Newt Gingrich, of all people, was an early doubter on taking the debt ceiling hostage again, calling it a "dead loser," and urging House Republicans to find "a totally new strategy." But Gingrich remains a big fan of a government shutdown, delusionally insisting on "Meet the Press" Sunday: "I helped close the government twice. It actually worked. Bill Clinton came in and said the era of big government is over AFTER two closings, not before."

Newt clearly hasn't learned the lessons of 1995, when his shutdown led to Clinton's overwhelming reelection, and his party's further overreach on impeachment led to the Democrats actually picking up seats in 1998, the first time in ages that the president's party didn't lose seats in his second-term midterm election.

A government shutdown, while terrible, is far less horrific than another debt ceiling crisis. The sequester's domestic program budget cuts make it somewhat more terrible than a shutdown, which would by definition be temporary. Still, the fact that half the cuts would hit defense makes it harder to expect the GOP to simply live with it, which was the whole point of the pain-spreading sequester in the first place.

Of course, Tea Party crazies and other GOP extremists could still conceivably force a debt-ceiling showdown, and possibly deny Boehner the votes to lift the ceiling if he tried to do it. In the National Journal, Arkansas Rep. Tim Griffin scoffed at polls showing the GOP suffered from the fiscal-cliff showdown and would likely bear the same burden in a debt-ceiling standoff. “At the end of the day, the only poll that matters is the one in people’s districts. I’m focused on the people in my district," Griffin said. "National polls include people in Nancy Pelosi’s district, Henry Waxman’s district ...  I don’t work for them, and I’m not real worried about the national polls.”

Yet the fiscal cliff deal pointed to the contours of a sane debt-ceiling vote, with virtually all House Democrats and a sizable rump of Republicans ultimately voting in favor of the compromise. Of course there's no guarantee Boehner could line up those 85 votes again, and Pelosi couldn't afford to sacrifice a whole lot of Democrats with a bad deal.

Still, there's evidence that GOP leadership will blink sooner this time as the ceiling approaches than they did in 2011. As Sargent concludes:

GOP leaders want to be granted the presumption of leverage based on the threat of default, yet they are not prepared to deliver on that threat. Even worse, they need to somehow signal publicly that they are not really serious about default as an option — otherwise the business community will come down on them hard — while simultaneously maintaining the public posture that the debt ceiling hike really is something Dems will need to pay for with concessions of their own.

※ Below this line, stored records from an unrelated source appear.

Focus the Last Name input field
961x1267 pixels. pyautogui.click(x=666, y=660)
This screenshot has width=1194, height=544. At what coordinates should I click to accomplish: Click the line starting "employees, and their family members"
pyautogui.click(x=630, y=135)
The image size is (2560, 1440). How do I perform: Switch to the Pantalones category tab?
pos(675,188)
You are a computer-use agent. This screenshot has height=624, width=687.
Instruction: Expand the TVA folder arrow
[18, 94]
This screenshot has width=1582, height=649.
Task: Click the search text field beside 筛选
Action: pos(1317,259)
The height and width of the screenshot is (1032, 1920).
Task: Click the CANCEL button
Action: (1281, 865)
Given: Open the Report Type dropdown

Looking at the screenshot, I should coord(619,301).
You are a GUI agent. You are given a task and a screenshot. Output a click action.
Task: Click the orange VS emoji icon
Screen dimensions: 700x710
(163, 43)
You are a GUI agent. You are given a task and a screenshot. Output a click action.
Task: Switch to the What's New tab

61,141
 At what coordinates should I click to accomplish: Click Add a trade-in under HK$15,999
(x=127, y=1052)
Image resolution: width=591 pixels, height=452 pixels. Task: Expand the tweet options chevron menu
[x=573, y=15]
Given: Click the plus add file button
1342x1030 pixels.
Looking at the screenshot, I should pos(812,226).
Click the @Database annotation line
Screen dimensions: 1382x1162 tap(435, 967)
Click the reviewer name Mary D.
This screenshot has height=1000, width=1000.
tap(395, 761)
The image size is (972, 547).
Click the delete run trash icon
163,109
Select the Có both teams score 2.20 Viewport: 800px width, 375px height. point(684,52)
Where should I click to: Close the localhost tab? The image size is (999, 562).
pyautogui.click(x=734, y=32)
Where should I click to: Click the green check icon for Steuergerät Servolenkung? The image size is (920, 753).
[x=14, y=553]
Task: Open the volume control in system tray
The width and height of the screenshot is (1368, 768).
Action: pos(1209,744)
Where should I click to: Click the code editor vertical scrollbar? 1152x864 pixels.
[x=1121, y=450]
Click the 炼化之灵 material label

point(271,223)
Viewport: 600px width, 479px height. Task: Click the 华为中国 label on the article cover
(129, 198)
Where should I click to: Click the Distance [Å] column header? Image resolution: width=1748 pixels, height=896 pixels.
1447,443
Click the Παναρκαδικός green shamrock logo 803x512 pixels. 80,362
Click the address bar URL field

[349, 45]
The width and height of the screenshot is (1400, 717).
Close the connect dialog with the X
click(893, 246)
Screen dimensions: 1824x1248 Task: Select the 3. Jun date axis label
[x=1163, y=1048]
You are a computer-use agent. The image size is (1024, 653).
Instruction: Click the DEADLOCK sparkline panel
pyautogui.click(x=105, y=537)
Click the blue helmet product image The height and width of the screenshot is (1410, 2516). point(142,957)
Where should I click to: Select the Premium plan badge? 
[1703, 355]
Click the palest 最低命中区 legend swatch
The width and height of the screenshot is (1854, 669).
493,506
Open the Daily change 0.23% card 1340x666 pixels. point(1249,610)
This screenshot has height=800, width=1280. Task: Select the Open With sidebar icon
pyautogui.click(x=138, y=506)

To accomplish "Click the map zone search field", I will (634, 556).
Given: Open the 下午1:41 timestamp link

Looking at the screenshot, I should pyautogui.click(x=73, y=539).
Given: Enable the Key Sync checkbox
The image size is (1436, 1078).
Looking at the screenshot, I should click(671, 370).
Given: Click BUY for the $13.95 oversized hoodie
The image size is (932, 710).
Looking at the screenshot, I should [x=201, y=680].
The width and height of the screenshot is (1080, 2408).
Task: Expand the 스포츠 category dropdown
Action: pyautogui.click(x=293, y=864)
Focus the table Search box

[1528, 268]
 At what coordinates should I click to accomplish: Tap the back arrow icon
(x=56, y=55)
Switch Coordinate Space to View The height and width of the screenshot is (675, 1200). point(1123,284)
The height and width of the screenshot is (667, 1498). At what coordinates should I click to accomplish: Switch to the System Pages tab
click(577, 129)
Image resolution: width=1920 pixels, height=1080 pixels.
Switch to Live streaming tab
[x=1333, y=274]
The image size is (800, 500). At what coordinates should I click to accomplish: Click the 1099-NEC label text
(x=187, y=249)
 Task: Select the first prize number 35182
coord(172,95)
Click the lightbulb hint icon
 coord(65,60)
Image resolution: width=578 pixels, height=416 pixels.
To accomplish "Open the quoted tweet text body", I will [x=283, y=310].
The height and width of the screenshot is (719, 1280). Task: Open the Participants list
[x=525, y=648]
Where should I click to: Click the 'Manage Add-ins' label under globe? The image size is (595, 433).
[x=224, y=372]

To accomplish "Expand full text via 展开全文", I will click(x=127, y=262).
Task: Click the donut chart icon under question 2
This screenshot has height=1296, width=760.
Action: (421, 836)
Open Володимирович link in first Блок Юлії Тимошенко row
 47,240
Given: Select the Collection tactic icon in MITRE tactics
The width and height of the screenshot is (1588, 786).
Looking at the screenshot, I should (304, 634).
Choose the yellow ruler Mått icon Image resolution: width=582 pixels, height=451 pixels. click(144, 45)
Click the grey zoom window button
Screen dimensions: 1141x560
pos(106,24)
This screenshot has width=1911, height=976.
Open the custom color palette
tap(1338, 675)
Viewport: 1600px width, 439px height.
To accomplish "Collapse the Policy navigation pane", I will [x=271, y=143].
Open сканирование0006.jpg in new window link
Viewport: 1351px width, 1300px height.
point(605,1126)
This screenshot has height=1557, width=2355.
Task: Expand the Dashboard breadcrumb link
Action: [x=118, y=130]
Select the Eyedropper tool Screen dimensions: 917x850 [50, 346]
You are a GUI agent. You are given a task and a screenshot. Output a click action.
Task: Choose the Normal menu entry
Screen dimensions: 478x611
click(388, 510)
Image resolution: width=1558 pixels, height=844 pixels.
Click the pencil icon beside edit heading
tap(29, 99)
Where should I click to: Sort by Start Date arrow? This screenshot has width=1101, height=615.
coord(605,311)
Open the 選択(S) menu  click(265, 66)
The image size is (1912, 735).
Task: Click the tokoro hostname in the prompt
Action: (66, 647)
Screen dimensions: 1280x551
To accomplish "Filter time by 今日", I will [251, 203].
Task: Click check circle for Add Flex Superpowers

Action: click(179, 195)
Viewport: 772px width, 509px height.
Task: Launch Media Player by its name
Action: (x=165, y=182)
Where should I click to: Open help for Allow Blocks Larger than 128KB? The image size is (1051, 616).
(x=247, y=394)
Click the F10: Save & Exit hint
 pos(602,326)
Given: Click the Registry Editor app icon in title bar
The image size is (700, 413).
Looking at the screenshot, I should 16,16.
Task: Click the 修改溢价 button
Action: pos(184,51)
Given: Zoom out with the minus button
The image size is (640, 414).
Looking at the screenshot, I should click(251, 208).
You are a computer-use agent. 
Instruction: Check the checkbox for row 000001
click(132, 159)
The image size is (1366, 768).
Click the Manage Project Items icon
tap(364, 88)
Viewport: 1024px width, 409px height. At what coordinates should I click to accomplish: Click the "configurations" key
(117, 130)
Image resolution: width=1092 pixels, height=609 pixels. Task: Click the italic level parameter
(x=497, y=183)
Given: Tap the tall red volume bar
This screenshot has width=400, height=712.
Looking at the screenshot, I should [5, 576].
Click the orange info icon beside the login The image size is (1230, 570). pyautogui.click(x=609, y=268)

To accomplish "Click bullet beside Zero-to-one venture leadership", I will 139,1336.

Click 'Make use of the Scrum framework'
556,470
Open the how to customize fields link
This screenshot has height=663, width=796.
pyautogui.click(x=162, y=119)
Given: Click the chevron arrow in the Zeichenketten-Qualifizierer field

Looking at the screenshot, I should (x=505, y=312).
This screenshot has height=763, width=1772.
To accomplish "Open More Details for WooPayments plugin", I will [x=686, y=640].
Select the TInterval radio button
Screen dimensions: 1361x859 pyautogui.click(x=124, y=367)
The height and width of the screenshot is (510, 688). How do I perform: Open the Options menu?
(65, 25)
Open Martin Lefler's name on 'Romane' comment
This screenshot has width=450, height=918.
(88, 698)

They still have some leverage to force cuts, of course, with both the sequester negotiations and the government shutdown deadline. And if Obama still wants a "grand bargain," he could use those threats to try again, as I wrote on Sunday. But if he can't get one -- again -- the threats of either the sequester cuts or a shutdown are far less frightening than defaulting on our debts. So it's easier to imagine the president and leading Democrats holding firm, as well they should.